Hemolysis Supported by Levofloxacin in an SS Sickle Cell Patient

The occurrence of acute hemolysis in a patient with stable hemoglobinosis can be of corpuscular or extra-corpuscular origin. We report the case of a patient with sickle cell disease SS stable for twenty years, who is treated with levofloxacin for sepsis with a urinary starting point. Biology: hyperleukocytosis at 33,570/mm3 made up of 90% neutrophils and CRP at 160 mg/l, hemolytic, mechanical, nonthrombocytic microcytic anemia (Hb at 8.3 g/dl, VGM at 70 μm3, haptoglobulin collapsed < 0.1, weakly positive schistocytes < 0.1%, PL at 277,000 with no evidence for DIC, the fibrinogen level is rather high at 5.68 g/l and hemostasis is normal. blood ionogram, renal function is normal with blood urea at 4 mmol/l and creatinine at 62 μmol/l. The rest of the blood ionogram are normal apart from the proteins which are contracted at 93 g/l.
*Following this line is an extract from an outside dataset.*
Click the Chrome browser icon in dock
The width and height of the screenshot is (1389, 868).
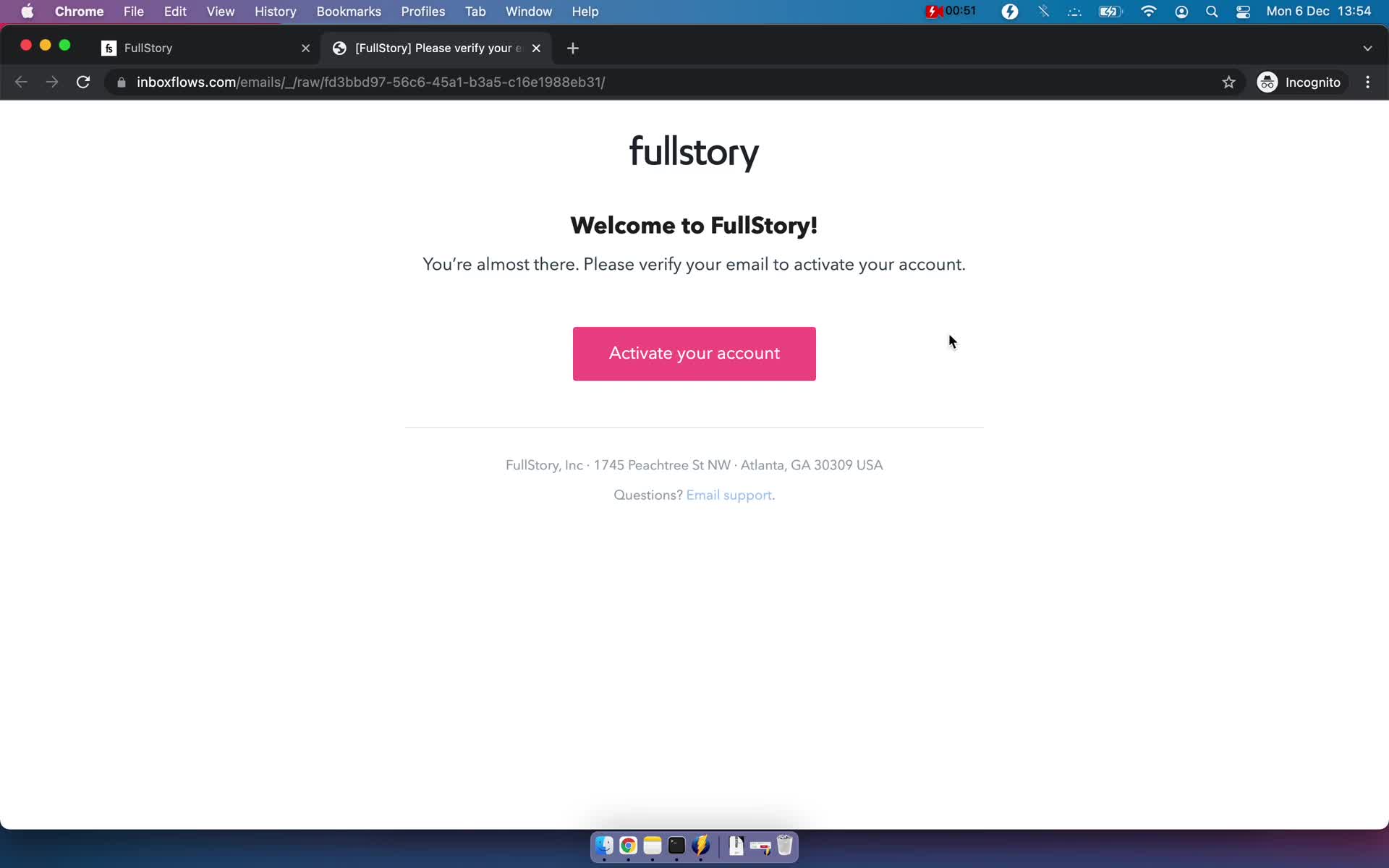click(627, 846)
The liver test shows a Bilirubin total at 144 UI/L, Conjugated bilirubin at 38 UI/L, Free Bilirubin at 106 UI/L, PAL at 166, ASAT and ALAT at 50 UI/L, GGT, Amylase are normal. The iron balance is rather inflammatory with low serum iron at 8 μmol/l, saturation at 13% and high serum ferritin at 462 μg/l ECBU comes back positive for entero bacter chloacae with significant leukocyturia at more than 100,000/ml associated with hematuria at 25,000/ml complicated by bacteremia with the same germ. The evolution is marked by the persistence of haemolytic signs despite the regression of inflammatory markers. Levlofloxacin unmasks a G6PD deficiency. The substitution of levolofloxacin by cefixime allows a clear clinical and biological improvement.